** PASSAGE TO READ **
┏━━

824 F2d 689 Corporation v. Big D Oil Company
824 F.2d 689
1987-2 Trade Cases 67,653
LaRO CORPORATION, Appellant,
BIG D OIL COMPANY, Appellee.
United States Court of Appeals,
Submitted June 11, 1987.
Decided July 31, 1987.
Reed C. Richards, Deadwood, S.D., for appellant.
Edward C. Carpenter, Rapid City, S.D., for appellee.
Before LAY, Chief Judge, HEANEY, Circuit Judge, and LARSON*, Senior District Judge.
Plaintiff-appellant sued defendant-appellee alleging violations of federal and state anti-trust law. The case was submitted to the jury under Section 1 of the Sherman Act, 15 U.S.C. Sec. 1 (conspiracy), Section 2 of the Sherman Act, 15 U.S.C. Sec. 2 (attempted monopolization) and South Dakota Codified Laws Sec. 37-2-1 (discriminatory pricing).
The jury found for defendant on all of plaintiff's claims. The district court1 denied plaintiff's motion for a new trial and plaintiff appeals from that decision.
Plaintiff asserts a number of trial errors: 1) failure to permit certain hearsay testimony relating to a claimed price-fixing conspiracy; 2) the giving of Instruction No. 32 as to South Dakota law; 3) refusal to permit plaintiff to call a rebuttal witness; 4) refusal to permit plaintiff to question further its claimed main witness; 5) failure to give and the giving of other instructions; and 6) refusal to permit testimony of a witness as to his knowledge and understanding of South Dakota law.

┗━━

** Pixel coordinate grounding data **

┏━━

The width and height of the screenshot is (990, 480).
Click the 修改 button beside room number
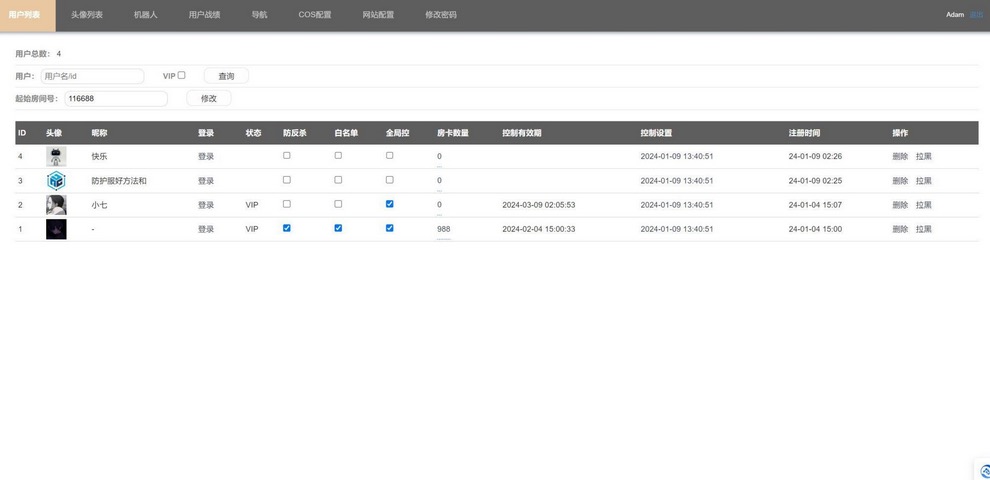(x=209, y=98)
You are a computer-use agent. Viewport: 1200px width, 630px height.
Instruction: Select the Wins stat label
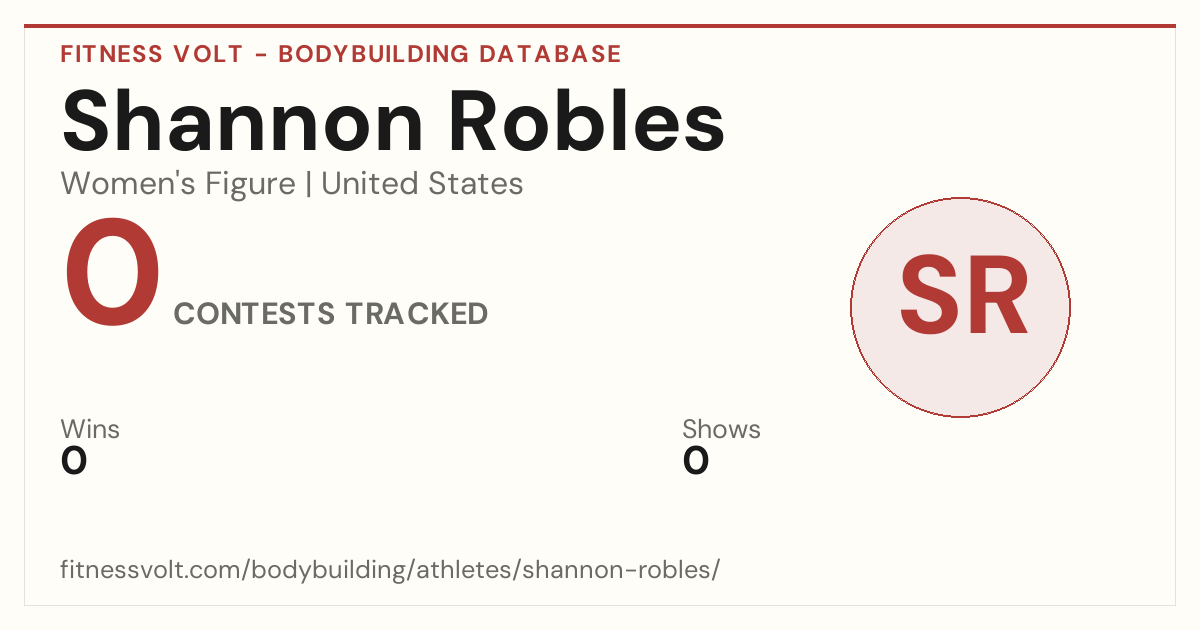(x=90, y=429)

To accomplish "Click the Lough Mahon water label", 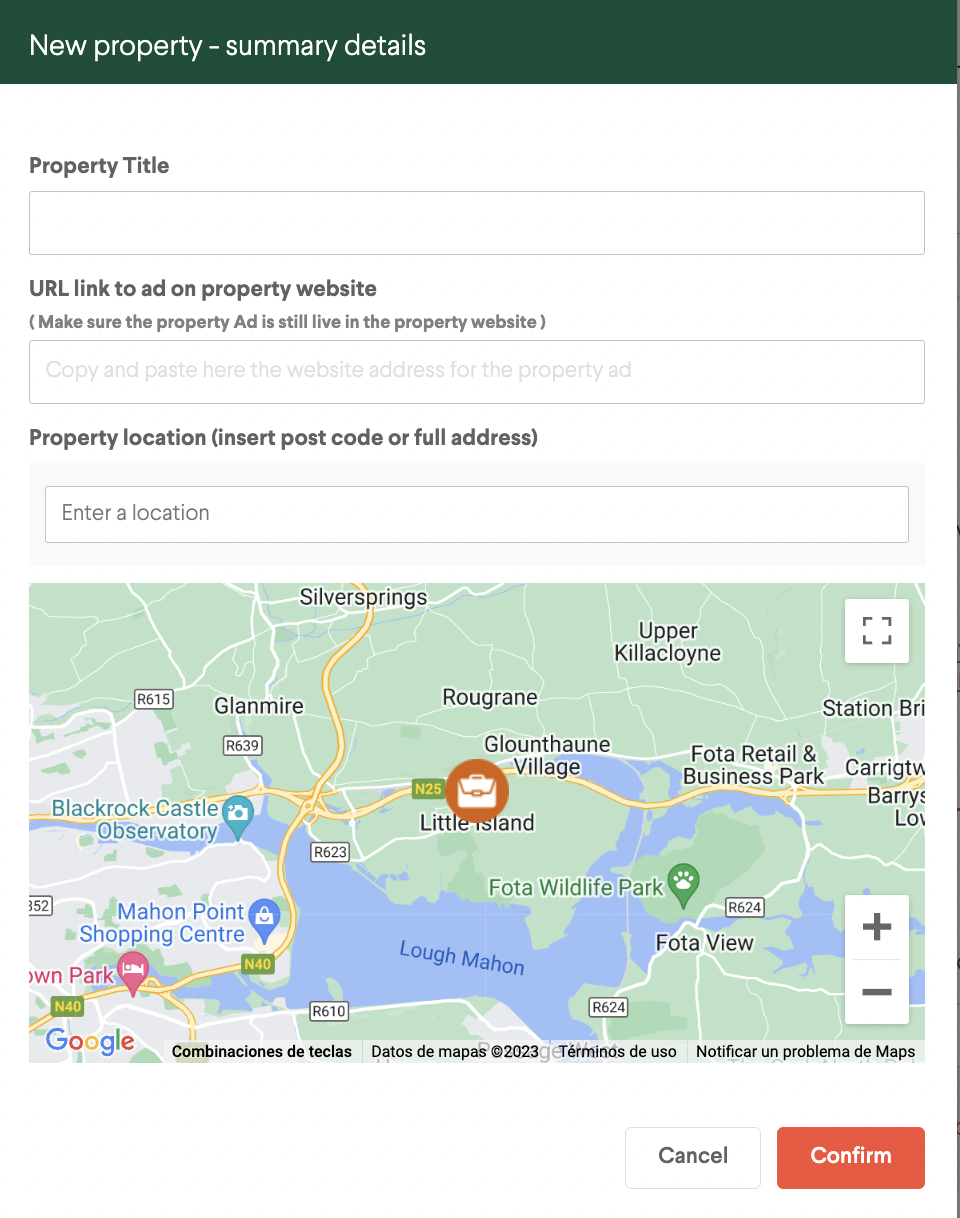I will pos(462,957).
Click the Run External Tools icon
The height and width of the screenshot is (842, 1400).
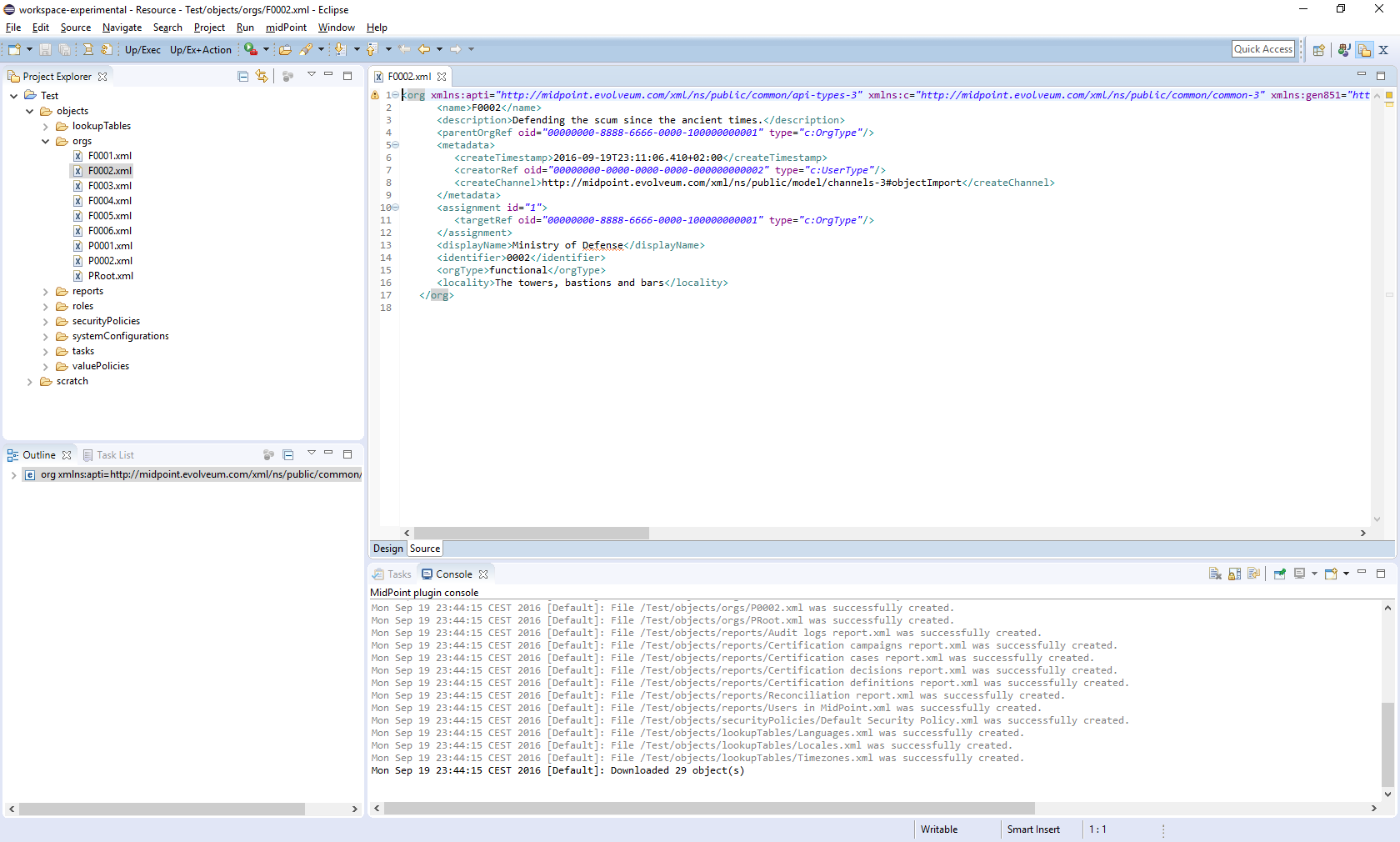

┗━━

** INSTRUCTIONS TO FOLLOW **
Rewrite the paragraph of the court opinion that begins "Plaintiff-appellant sued defendant-appellee" as a shorter paragraph that keeps its main facts. The data plays no role in this exercise.

** YOUR SOLUTION **
The plaintiff-appellant sued the defendant-appellee for violating federal and state antitrust law. The jury received three claims: conspiracy under Section 1 of the Sherman Act (15 U.S.C. Sec. 1), attempted monopolization under Section 2 (15 U.S.C. Sec. 2), and discriminatory pricing under South Dakota Codified Laws Sec. 37-2-1.